Returns the per-second rate of change for each time series described by the expression. The results include only positive rates of change. Use
deriv() if you want negative rates of change as well. Consider
ratediff() if the time series have lots of gaps or irregular reporting intervals.
|timeWindow||Length of the reporting interval for the time series. You can specify a time measurement based on the clock or calendar (1s, 1m, 1h, 1d, 1w). Default is minutes if the unit is not specified.|
|tsExpression||Expression that describes the time series to return rates of change for.|
rate() standard time function returns the rate of change (per second) between adjacent increasing data values in the time series described by the expression.
For example, consider a metric that counts the cumulative total number of logins for an application over time. You can use the
rate() function to see how fast the logins are being added, reported as a number of logins per second.
rate() returns a separate series of results for each time series described by the expression.
rate() returns only positive changes in value. As a result, it’s primarily useful for counter metrics, which are metrics that report cumulative totals (increasing values) over time. You can use
deriv() if you want to see rates of change in other kinds of metrics.
Rate of Change
rate() finds the per-second rate of change between pairs of adjacent (successively reported) data values, where the later value is greater than the earlier value.
The rate of change between a pair of increasing data values is computed as follows:
1. Subtract the earlier data value from the later value.
2. Divide the difference by the number of seconds in the reporting interval.
For example, let’s say that a metric has a reporting interval of 30 seconds, and reports successive data values:
rate() function computes the rate of change between these data values using the following formula:
(105,750 - 105,500)/30. The resulting value (8.333) is returned at 05:45:30pm, indicating that the metric increased by 8.333 per second between the two values.
Notice that the per-second rate of change between the same two data values would be quite different if the metric had reported them two minutes (120 seconds) apart:
(105,750 - 105,500)/120. In this case, the returned per-second rate would be 2.083.
Response to Counter Resets
A counter metric normally produces an monotonically increasing series of data values, for which
rate() returns positive rates of change. However, a metric might reset its counter on occasion – for example, if the metric’s source restarts or encounters a particular condition.
A metric indicates a counter reset by reporting a lower data value immediately after a higher data value. By default,
rate() responds to a counter reset by simply producing a gap in its results at that point, rather than reporting a negative rate of change. (You can optionally request that
rate() fill in the gap with an estimated initial rate.)
If the metric’s counter restarts, the metric reports a higher data value after the lower reset value, and
rate() resumes its results by computing a positive rate of change.
Estimated Initial Rates
rate() produces gaps in its results corresponding to:
- The first data value to be reported by a new time series. (
rate()needs a preceding value for its calculation, but the first value has no predecessor.)

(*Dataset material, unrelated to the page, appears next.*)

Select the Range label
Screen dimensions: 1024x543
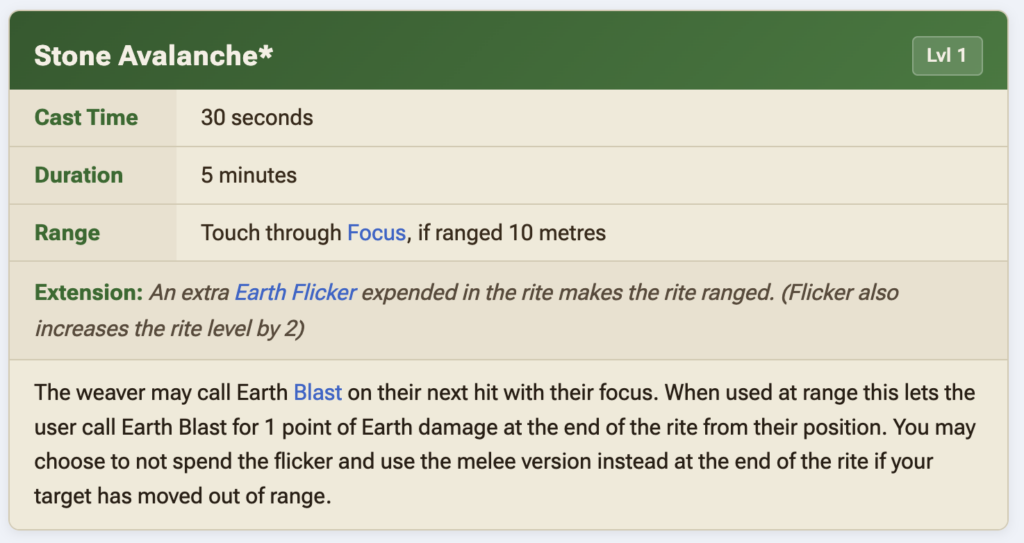67,233
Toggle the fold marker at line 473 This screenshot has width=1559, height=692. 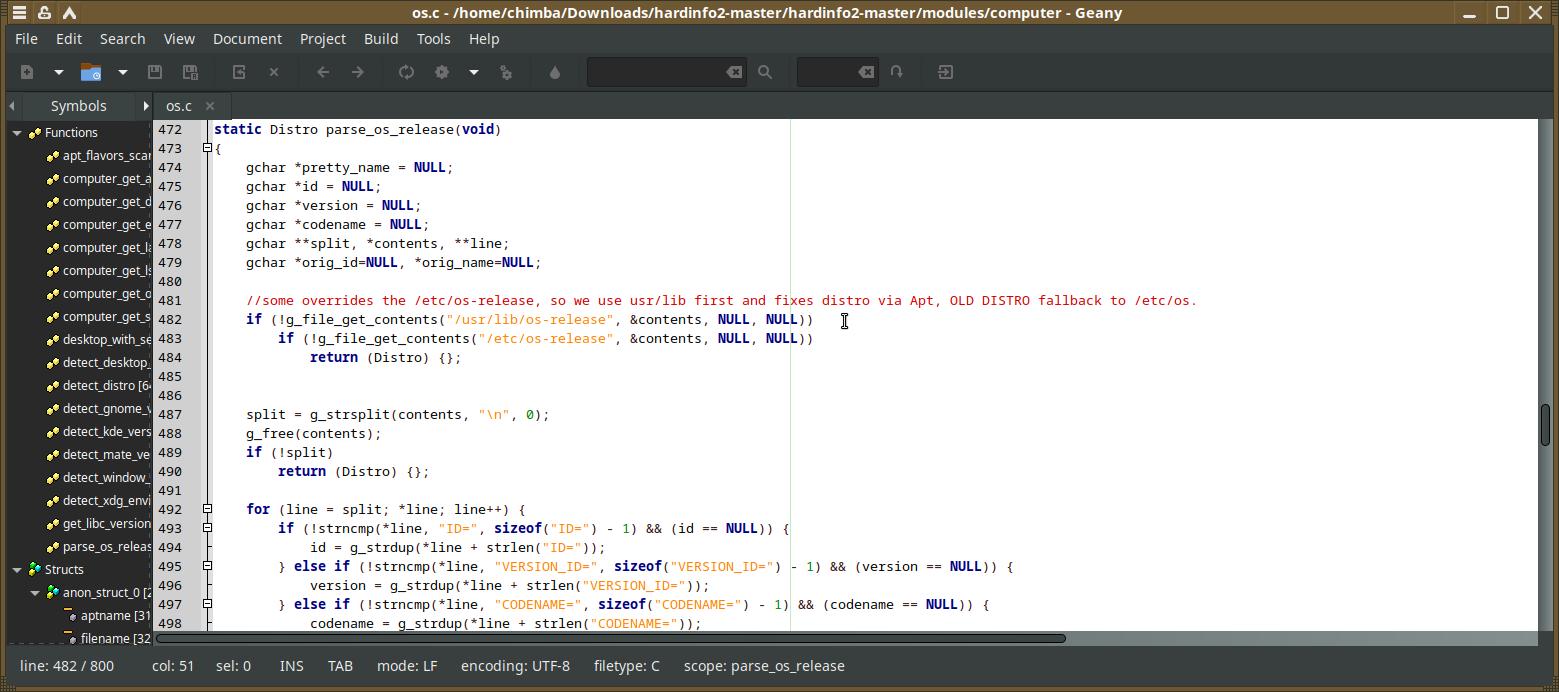pyautogui.click(x=208, y=148)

- The first of data value in a sequence of increasing values reported after a counter reset. (
rate()does not report negative rates of change.)
You can enable
rate() to return estimated rates of change in place of such gaps. To do this, you include the reporting interval of the time series as an explicit parameter. For example, if
my.metric reports data values once a minute, you could specify
rate(1m, ts(my.metric)). This tells
rate() to implicitly insert an inferred value of 0 at the specified interval before each first-reported data value in a new or restarted time series.
rate() can then use the number of seconds in the specified interval to calculate the per-second rate of change from the inferred 0 value to the actual data value.
Here’s a query that shows a sample metric that increments a counter. The reporting interval is 2 seconds, which means the counter increments every 2 seconds. We see the count climb from 3:46:00 to 3:46:16, when it resets to 0. The counter restarts at 3:46:20.
Now we apply
rate() to our original query to find out how fast the counter grows per second. Notice:
rate()starts reporting at the counter’s second value.
- At 3:46:10, the rate of growth is .500, indicating the total has grown half a unit per second since the preceding value.
- No rate is reported when the counter falls to 0. The reported rate is 0 while the counter stays at 0, and then becomes positive when the count starts to climb.